_Problem statement_. Copy out the entries below word for word, keeping every line the same.

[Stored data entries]
§ §

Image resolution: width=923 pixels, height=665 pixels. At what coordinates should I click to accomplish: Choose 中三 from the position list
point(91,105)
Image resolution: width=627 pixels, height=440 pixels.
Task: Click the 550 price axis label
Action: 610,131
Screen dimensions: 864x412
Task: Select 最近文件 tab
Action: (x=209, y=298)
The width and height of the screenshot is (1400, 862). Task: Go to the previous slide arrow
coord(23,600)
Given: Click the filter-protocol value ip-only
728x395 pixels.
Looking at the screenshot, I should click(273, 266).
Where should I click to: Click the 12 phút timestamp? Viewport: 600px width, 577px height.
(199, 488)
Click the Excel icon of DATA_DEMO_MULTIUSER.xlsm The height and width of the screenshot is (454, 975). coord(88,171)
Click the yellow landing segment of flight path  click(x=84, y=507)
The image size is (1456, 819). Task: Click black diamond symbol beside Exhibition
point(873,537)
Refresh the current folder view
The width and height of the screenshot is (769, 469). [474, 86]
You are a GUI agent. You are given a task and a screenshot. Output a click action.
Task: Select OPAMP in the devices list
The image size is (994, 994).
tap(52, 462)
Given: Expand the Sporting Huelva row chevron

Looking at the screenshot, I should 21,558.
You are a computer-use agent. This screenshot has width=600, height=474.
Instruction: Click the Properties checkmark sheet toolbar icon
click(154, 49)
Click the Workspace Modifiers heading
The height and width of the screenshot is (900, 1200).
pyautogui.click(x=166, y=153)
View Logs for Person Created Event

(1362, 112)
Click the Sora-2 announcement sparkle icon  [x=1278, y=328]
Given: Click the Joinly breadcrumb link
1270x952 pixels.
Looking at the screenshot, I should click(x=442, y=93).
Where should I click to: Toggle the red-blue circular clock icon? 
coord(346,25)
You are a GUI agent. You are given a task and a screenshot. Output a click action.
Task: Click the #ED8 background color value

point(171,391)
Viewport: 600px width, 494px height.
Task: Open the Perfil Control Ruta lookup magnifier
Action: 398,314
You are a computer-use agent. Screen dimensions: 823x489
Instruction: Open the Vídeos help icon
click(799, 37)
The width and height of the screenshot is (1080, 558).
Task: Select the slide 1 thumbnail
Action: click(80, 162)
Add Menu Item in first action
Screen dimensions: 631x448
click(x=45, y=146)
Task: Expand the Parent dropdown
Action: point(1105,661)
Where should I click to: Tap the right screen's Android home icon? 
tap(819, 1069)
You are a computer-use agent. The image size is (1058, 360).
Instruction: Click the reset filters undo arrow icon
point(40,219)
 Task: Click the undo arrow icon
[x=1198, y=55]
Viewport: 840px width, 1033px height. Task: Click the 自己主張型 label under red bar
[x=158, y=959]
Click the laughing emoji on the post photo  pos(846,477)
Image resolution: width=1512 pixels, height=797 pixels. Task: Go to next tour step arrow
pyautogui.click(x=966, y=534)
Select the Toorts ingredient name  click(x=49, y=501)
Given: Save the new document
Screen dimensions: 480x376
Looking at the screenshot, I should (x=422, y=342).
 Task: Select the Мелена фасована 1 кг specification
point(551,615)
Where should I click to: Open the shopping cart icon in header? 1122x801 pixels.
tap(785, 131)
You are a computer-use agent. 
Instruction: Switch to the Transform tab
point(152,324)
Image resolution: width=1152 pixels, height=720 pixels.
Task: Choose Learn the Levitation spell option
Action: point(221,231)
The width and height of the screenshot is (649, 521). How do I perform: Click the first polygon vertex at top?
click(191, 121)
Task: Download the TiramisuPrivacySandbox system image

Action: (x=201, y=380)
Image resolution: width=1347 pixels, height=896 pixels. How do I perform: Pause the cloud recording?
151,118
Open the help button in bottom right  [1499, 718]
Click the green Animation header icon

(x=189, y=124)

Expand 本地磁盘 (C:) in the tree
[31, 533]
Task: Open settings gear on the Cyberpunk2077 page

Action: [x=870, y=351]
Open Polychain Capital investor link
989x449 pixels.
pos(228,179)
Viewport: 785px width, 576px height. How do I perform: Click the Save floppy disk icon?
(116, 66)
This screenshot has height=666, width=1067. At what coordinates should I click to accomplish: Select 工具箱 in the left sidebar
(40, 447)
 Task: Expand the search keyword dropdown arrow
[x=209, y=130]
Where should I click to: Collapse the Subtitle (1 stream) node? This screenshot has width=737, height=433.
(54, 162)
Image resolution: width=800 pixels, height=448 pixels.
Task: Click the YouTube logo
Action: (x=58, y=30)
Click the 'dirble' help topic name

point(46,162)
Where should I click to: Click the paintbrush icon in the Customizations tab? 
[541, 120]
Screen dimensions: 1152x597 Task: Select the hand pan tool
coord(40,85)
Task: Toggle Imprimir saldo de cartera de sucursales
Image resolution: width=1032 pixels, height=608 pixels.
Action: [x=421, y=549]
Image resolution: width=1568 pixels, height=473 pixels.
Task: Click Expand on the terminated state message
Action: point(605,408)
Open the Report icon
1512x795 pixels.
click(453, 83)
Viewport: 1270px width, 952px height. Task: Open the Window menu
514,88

§ §

_Response to the exercise_.
Image resolution: width=923 pixels, height=665 pixels. At what coordinates should I click to accomplish: Choose 中三 from the position list
point(91,105)
Image resolution: width=627 pixels, height=440 pixels.
Task: Click the 550 price axis label
Action: 610,131
Screen dimensions: 864x412
Task: Select 最近文件 tab
Action: (x=209, y=298)
The width and height of the screenshot is (1400, 862). Task: Go to the previous slide arrow
coord(23,600)
Given: Click the filter-protocol value ip-only
728x395 pixels.
Looking at the screenshot, I should click(273, 266).
Where should I click to: Click the 12 phút timestamp? Viewport: 600px width, 577px height.
(199, 488)
Click the Excel icon of DATA_DEMO_MULTIUSER.xlsm The height and width of the screenshot is (454, 975). coord(88,171)
Click the yellow landing segment of flight path  click(x=84, y=507)
The image size is (1456, 819). Task: Click black diamond symbol beside Exhibition
point(873,537)
Refresh the current folder view
The width and height of the screenshot is (769, 469). [474, 86]
You are a GUI agent. You are given a task and a screenshot. Output a click action.
Task: Select OPAMP in the devices list
The image size is (994, 994).
tap(52, 462)
Given: Expand the Sporting Huelva row chevron

Looking at the screenshot, I should 21,558.
You are a computer-use agent. This screenshot has width=600, height=474.
Instruction: Click the Properties checkmark sheet toolbar icon
click(154, 49)
Click the Workspace Modifiers heading
The height and width of the screenshot is (900, 1200).
pyautogui.click(x=166, y=153)
View Logs for Person Created Event

(1362, 112)
Click the Sora-2 announcement sparkle icon  [x=1278, y=328]
Given: Click the Joinly breadcrumb link
1270x952 pixels.
Looking at the screenshot, I should click(x=442, y=93).
Where should I click to: Toggle the red-blue circular clock icon? 
coord(346,25)
You are a GUI agent. You are given a task and a screenshot. Output a click action.
Task: Click the #ED8 background color value

point(171,391)
Viewport: 600px width, 494px height.
Task: Open the Perfil Control Ruta lookup magnifier
Action: 398,314
You are a computer-use agent. Screen dimensions: 823x489
Instruction: Open the Vídeos help icon
click(799, 37)
The width and height of the screenshot is (1080, 558).
Task: Select the slide 1 thumbnail
Action: click(80, 162)
Add Menu Item in first action
Screen dimensions: 631x448
click(x=45, y=146)
Task: Expand the Parent dropdown
Action: point(1105,661)
Where should I click to: Tap the right screen's Android home icon? 
tap(819, 1069)
You are a computer-use agent. The image size is (1058, 360).
Instruction: Click the reset filters undo arrow icon
point(40,219)
 Task: Click the undo arrow icon
[x=1198, y=55]
Viewport: 840px width, 1033px height. Task: Click the 自己主張型 label under red bar
[x=158, y=959]
Click the laughing emoji on the post photo  pos(846,477)
Image resolution: width=1512 pixels, height=797 pixels. Task: Go to next tour step arrow
pyautogui.click(x=966, y=534)
Select the Toorts ingredient name  click(x=49, y=501)
Given: Save the new document
Screen dimensions: 480x376
Looking at the screenshot, I should (x=422, y=342).
 Task: Select the Мелена фасована 1 кг specification
point(551,615)
Where should I click to: Open the shopping cart icon in header? 1122x801 pixels.
tap(785, 131)
You are a computer-use agent. 
Instruction: Switch to the Transform tab
point(152,324)
Image resolution: width=1152 pixels, height=720 pixels.
Task: Choose Learn the Levitation spell option
Action: point(221,231)
The width and height of the screenshot is (649, 521). How do I perform: Click the first polygon vertex at top?
click(191, 121)
Task: Download the TiramisuPrivacySandbox system image

Action: (x=201, y=380)
Image resolution: width=1347 pixels, height=896 pixels. How do I perform: Pause the cloud recording?
151,118
Open the help button in bottom right  [1499, 718]
Click the green Animation header icon

(x=189, y=124)

Expand 本地磁盘 (C:) in the tree
[31, 533]
Task: Open settings gear on the Cyberpunk2077 page

Action: [x=870, y=351]
Open Polychain Capital investor link
989x449 pixels.
pos(228,179)
Viewport: 785px width, 576px height. How do I perform: Click the Save floppy disk icon?
(116, 66)
This screenshot has height=666, width=1067. At what coordinates should I click to accomplish: Select 工具箱 in the left sidebar
(40, 447)
 Task: Expand the search keyword dropdown arrow
[x=209, y=130]
Where should I click to: Collapse the Subtitle (1 stream) node? This screenshot has width=737, height=433.
(54, 162)
Image resolution: width=800 pixels, height=448 pixels.
Task: Click the YouTube logo
Action: (x=58, y=30)
Click the 'dirble' help topic name

point(46,162)
Where should I click to: Click the paintbrush icon in the Customizations tab? 
[541, 120]
Screen dimensions: 1152x597 Task: Select the hand pan tool
coord(40,85)
Task: Toggle Imprimir saldo de cartera de sucursales
Image resolution: width=1032 pixels, height=608 pixels.
Action: [x=421, y=549]
Image resolution: width=1568 pixels, height=473 pixels.
Task: Click Expand on the terminated state message
Action: point(605,408)
Open the Report icon
1512x795 pixels.
click(453, 83)
Viewport: 1270px width, 952px height. Task: Open the Window menu
514,88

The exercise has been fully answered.